WORTON equestrian rider Anne Dunham has made an impressive start to the Rio 2016 Paralympic Games.

Dunham, who is riding Lucas Normark in the Grade 1a Team test, scored 73.957 per cent, with ParalympicGB teammates Sophie Wells and Sophie Christiansen also shining.

London 2012 gold and silver medallist Wells – riding Valerius – was first for ParalympicsGB in the Team test and got things off to a great start with 74.405 per cent to finish second on the Grade IV scoreboard.

The Grade 1a Team test then followed, with five-time Paralympic champion Sophie Christiansen, riding Athene Lindebjerg, scoring 77.522 per cent – the highest score at the competition so far – to finish at the top of her class.

Christiansen is followed on the class leaderboard by the Wiltshire rider, and 67-year-old five-time Paralympian Dunham said: “I was pleased. It was hard work but you expect it to be hard work.

“The arena felt enormous. I felt like a very tiny dot in there.

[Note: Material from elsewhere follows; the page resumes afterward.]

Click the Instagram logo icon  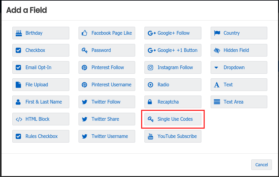(x=151, y=67)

The three of us – me, Amber (Anne’s groom and daughter) and Lucas – we were a team in there and we really focussed on each other.

“It was much better than I had hoped for. It was hot and he (Lucas) is not great in the heat. He gets a bit sluggish but I was really pleased with him, and he went in there and went for it. I really enjoyed it.”

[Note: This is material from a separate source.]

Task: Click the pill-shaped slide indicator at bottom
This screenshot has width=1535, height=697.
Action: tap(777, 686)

At the half-way stage in the team competition, defending champions Great Britain are leading the standings with two more days of competition to go until the team medals are confirmed.

Their final team rider, Natasha Baker on Cabral, were the last combination in the Deodoro arena this morning with the Grade II Team test, earning a score of 71.882 per cent to take the top spot in the class.

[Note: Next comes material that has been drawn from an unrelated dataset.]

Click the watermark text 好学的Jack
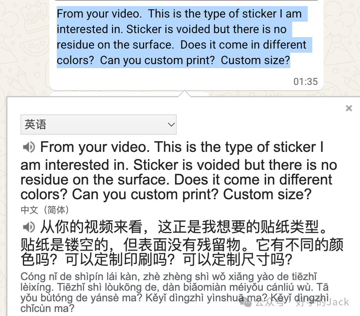 coord(322,303)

Great Britain top the scoreboard with a total score of 225.884, with Germany just behind with 218.602 and The Netherlands third with 215.558.

Tomorrow sees the first day of the Individual Championship tests, with Dunham completing her Grade Ia test on Thursday.

For team members, the scores from their Individual Championship tests are added to their team test scores.

The three highest total scores (for teams of four) are then added together to arrive at a team total, which decides the medals.